La maison de mon enfance a trois chambres à l'étage, et une petite salle pour la douche, le lavabo et une essoreuse. Dans le passage entre les chambres il y a un escabeau qui monte au grenier, aménagé en chambre pour mon frère.
Quand on descend les escaliers, on arrive dans un couloir. A gauche se trouve un placard, les toilettes et la porte vitrée d'entrée ; à droite une petite cave et la porte de la cuisine. En face, tous les manteaux, ceux des grands et ceux des petits à côté, puis la porte pour entrer dans la salle de séjour, qui est grande et rectangulaire avec d'un côté la table autour de laquelle on mange, de l'autre des fauteuils, un divan, la télé.
Devant la maison, un petit jardin avec un cérisier qui fait des cérises très rouges, un peu acide.

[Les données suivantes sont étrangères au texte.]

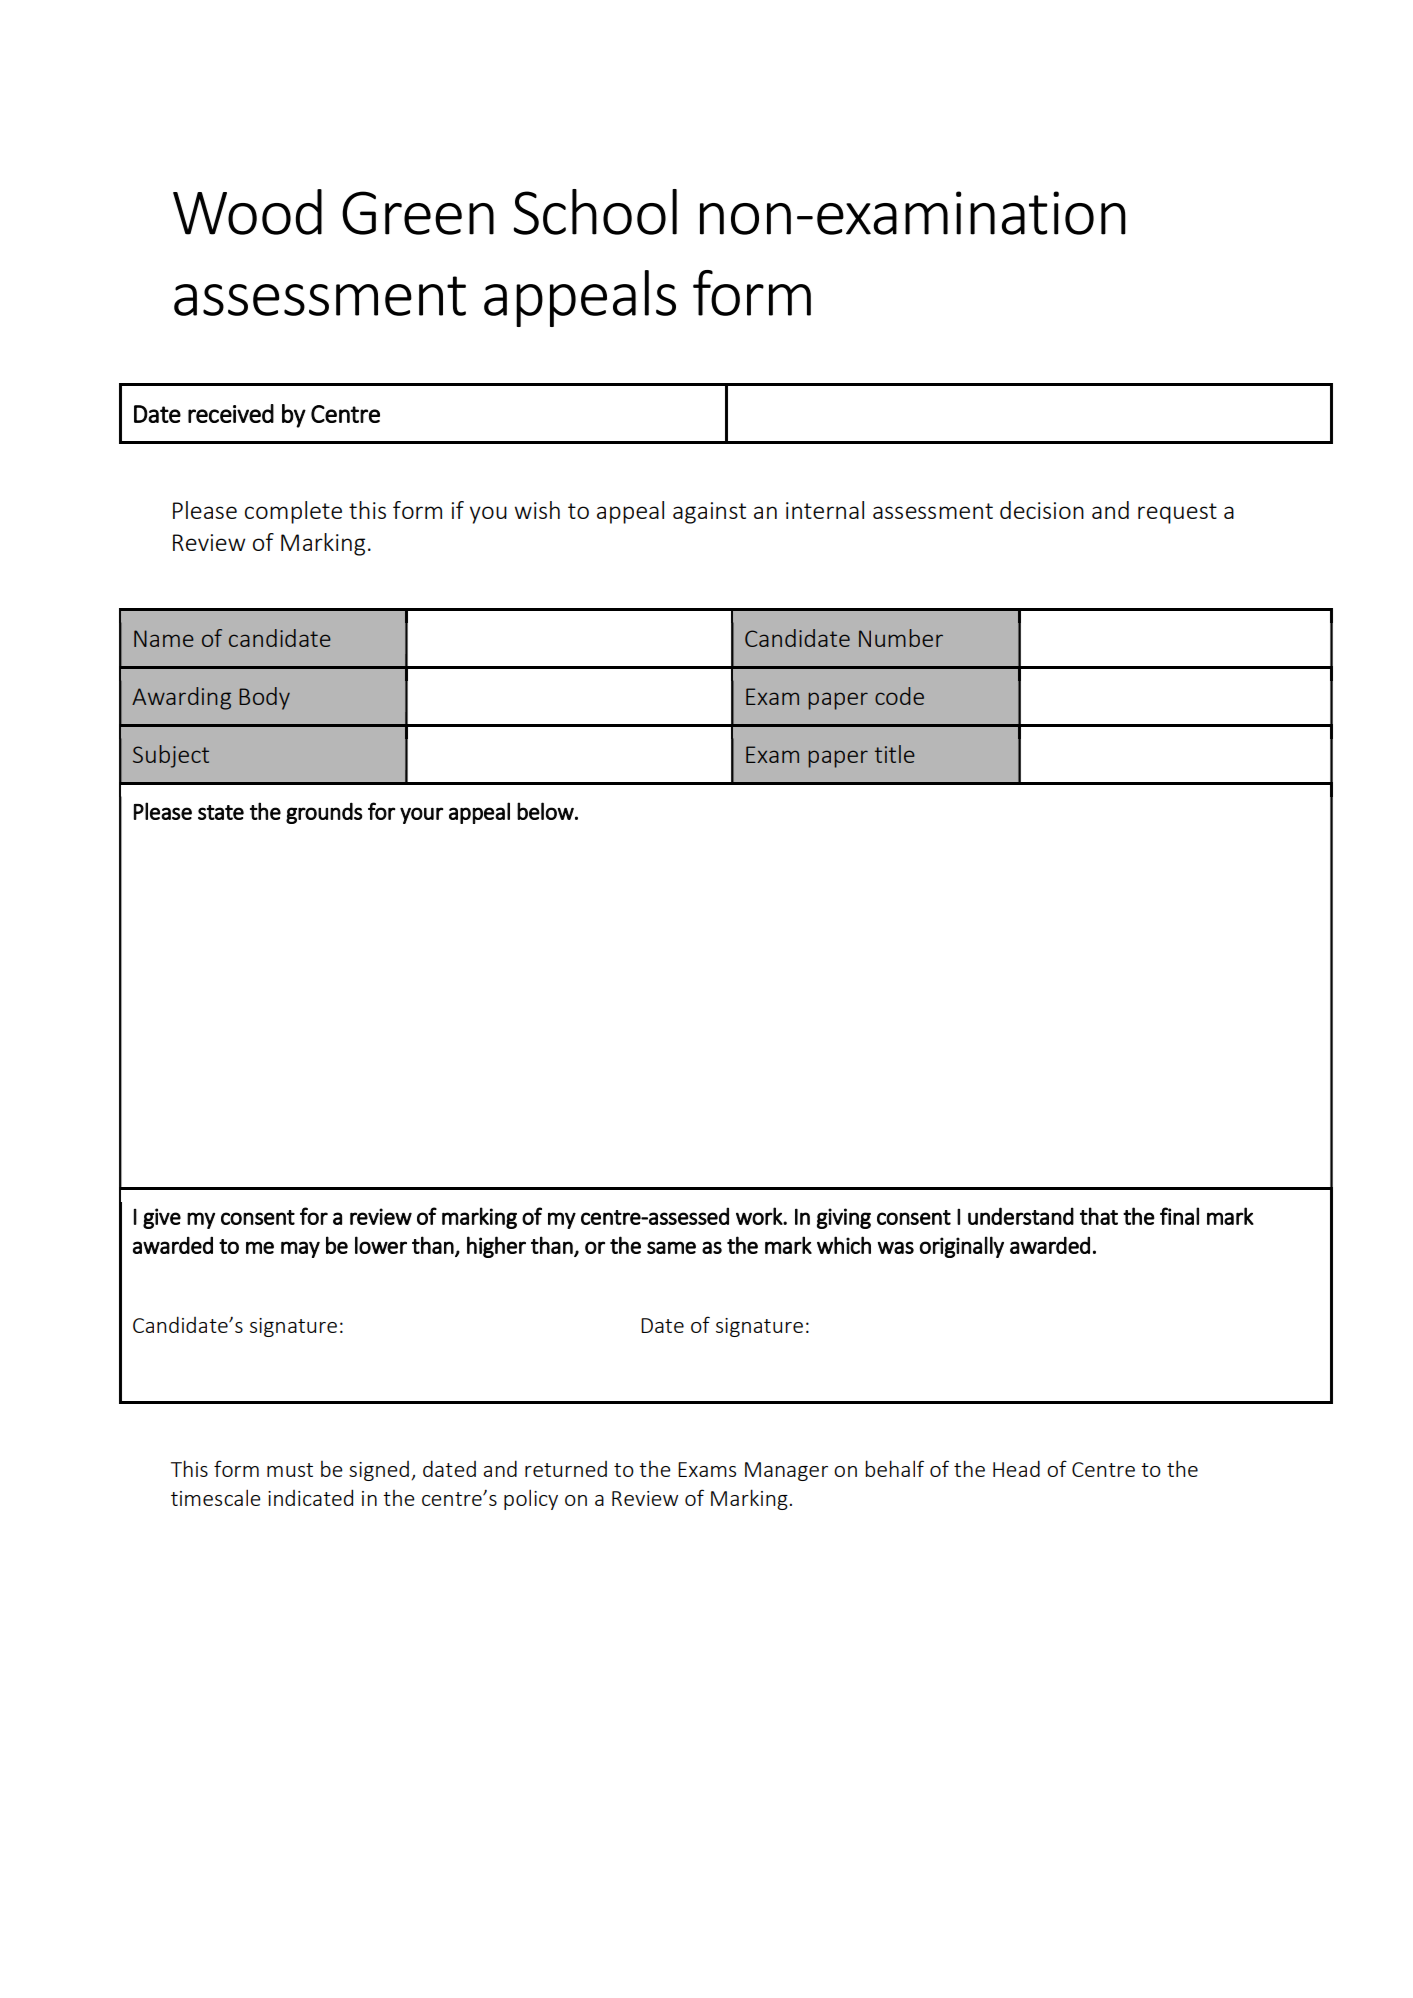  What do you see at coordinates (324, 813) in the document?
I see `grounds` at bounding box center [324, 813].
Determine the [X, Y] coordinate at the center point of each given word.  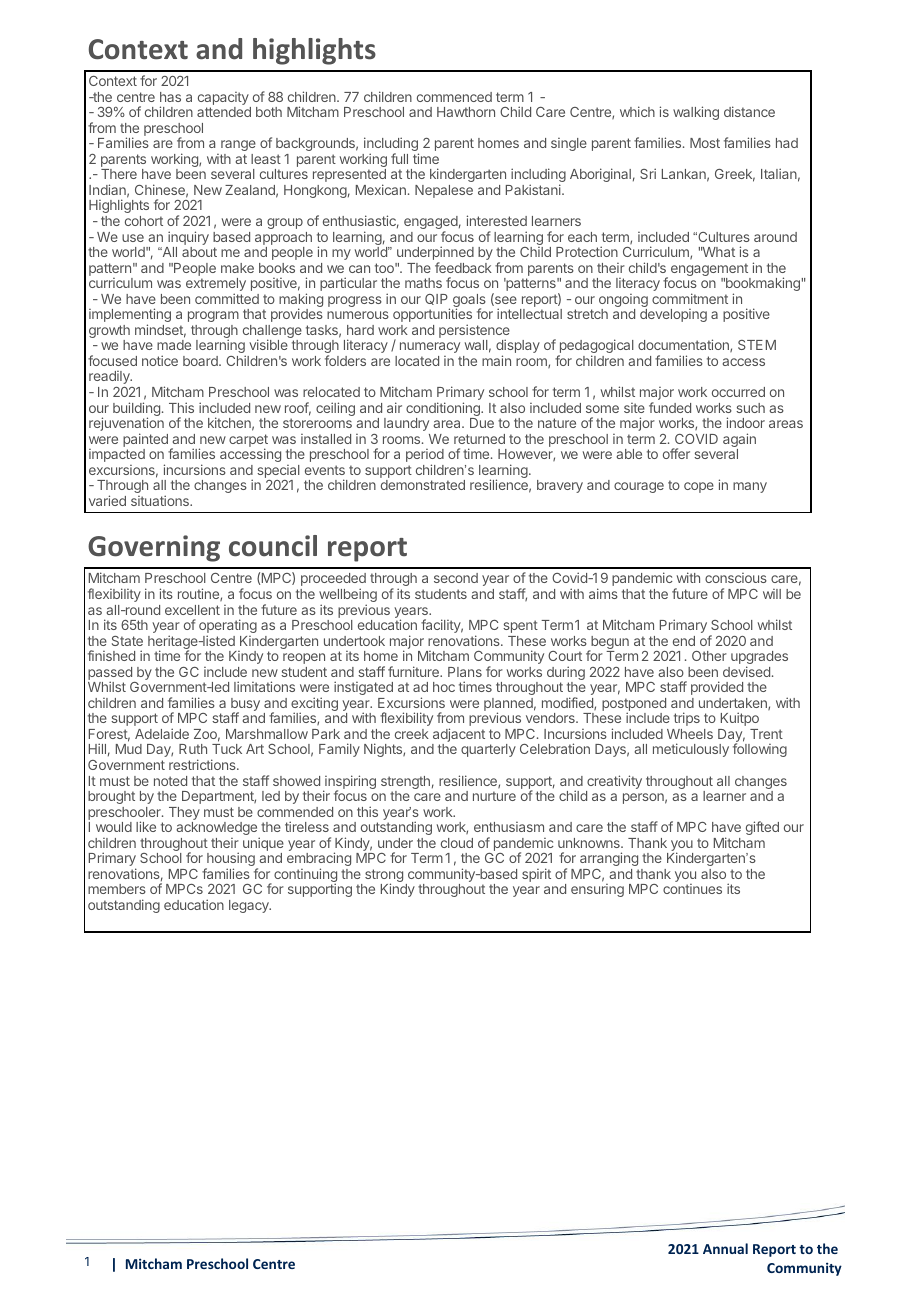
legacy [250, 906]
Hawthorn [466, 112]
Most [705, 143]
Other [709, 656]
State [127, 641]
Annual [725, 1248]
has [170, 97]
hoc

Derrière il y a un jardin un peu plus grand, avec une remise où on met nos vélos, et au fond un arbustre de jasmin et un prunier sur lequel on peut accrocher une balançoire, une balançoire à une corde, attachée au milieu de la planche.

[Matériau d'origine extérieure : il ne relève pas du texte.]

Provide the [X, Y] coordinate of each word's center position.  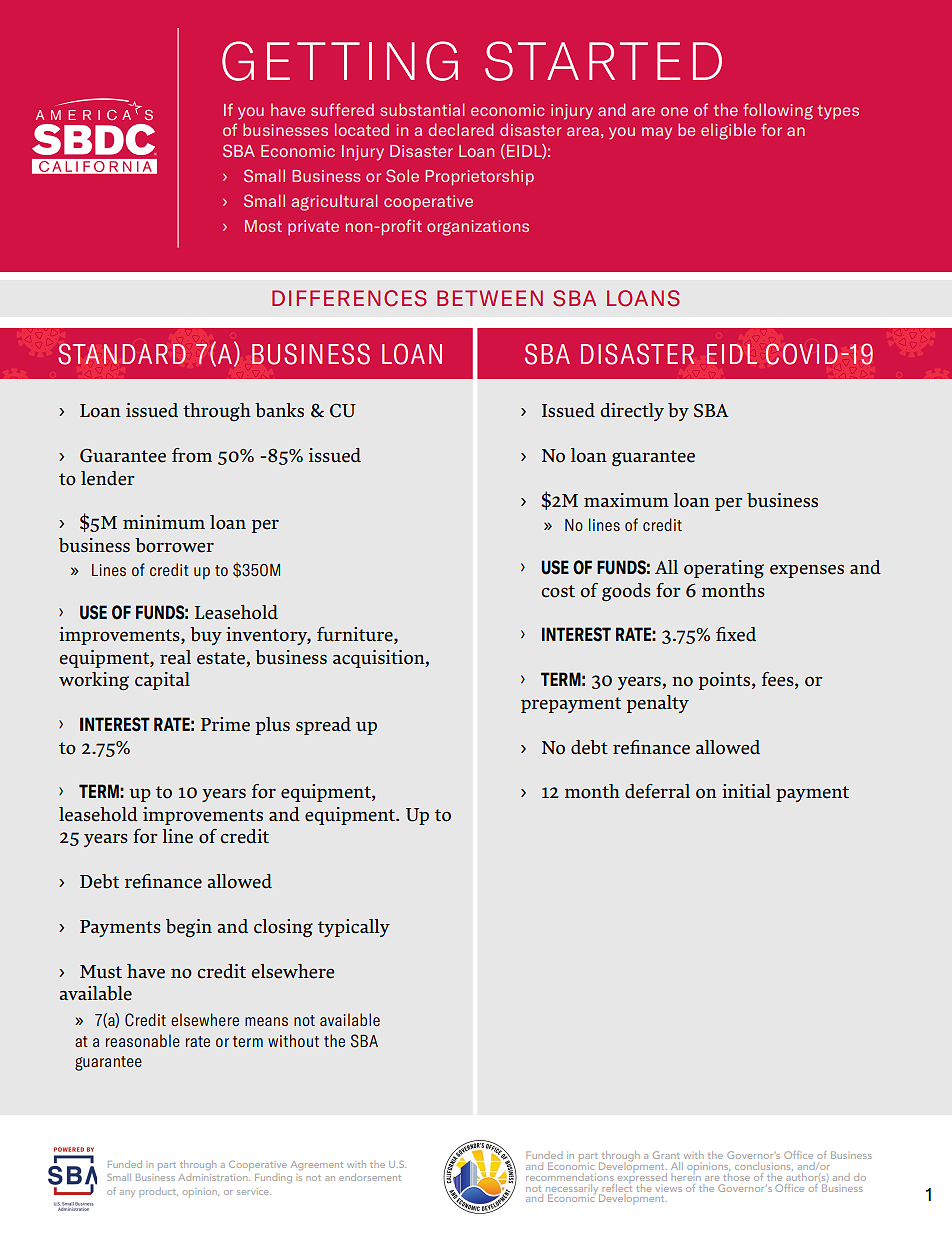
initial [746, 791]
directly [632, 412]
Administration [214, 1177]
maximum [626, 500]
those [736, 1175]
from [192, 455]
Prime [225, 724]
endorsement [370, 1177]
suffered [342, 109]
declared [460, 129]
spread [323, 726]
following [778, 111]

On est cinq dans cette maison; mais souvent on est quatre et le plus souvent on est trois, ou deux, ou un. Je ne sais pas très bien ce qu'on a à faire là ensemble. Et malgré tout le bordel et les conneries qui traînent un peu partout, la maison est un peu vide.
On y apprend l'importance de l'indépendance et de l'intelligence, le noir de l'humour et la méfiance de l'amour. Je ne suis pas forte à ces apprentissages; ça agace ou fait rire, alors j'habite la lune.
Ma chambre est la petite à droite des escaliers; elle donne sur le jardin derrière, et les jours de chance je peux voir de ma fenêtre de tout près des rouge-gorges dans le lierre qui grimpe le long du mur de la remise.
Mais la nuit, derrière le rideau de ma fenêtre se cachent des monstres, et aussi quand je dois aller faire pipi et descendre les escaliers dans le noir. Il y en a partout et je cours pour remonter les marches.
Dans mon lit en bas de la fenêtre je suis allongée les yeux grands ouverts. Je gratte avec le petit doigt dans mon nez des bouts de morve sèche que je colle sur la tapisserie le long de mon lit.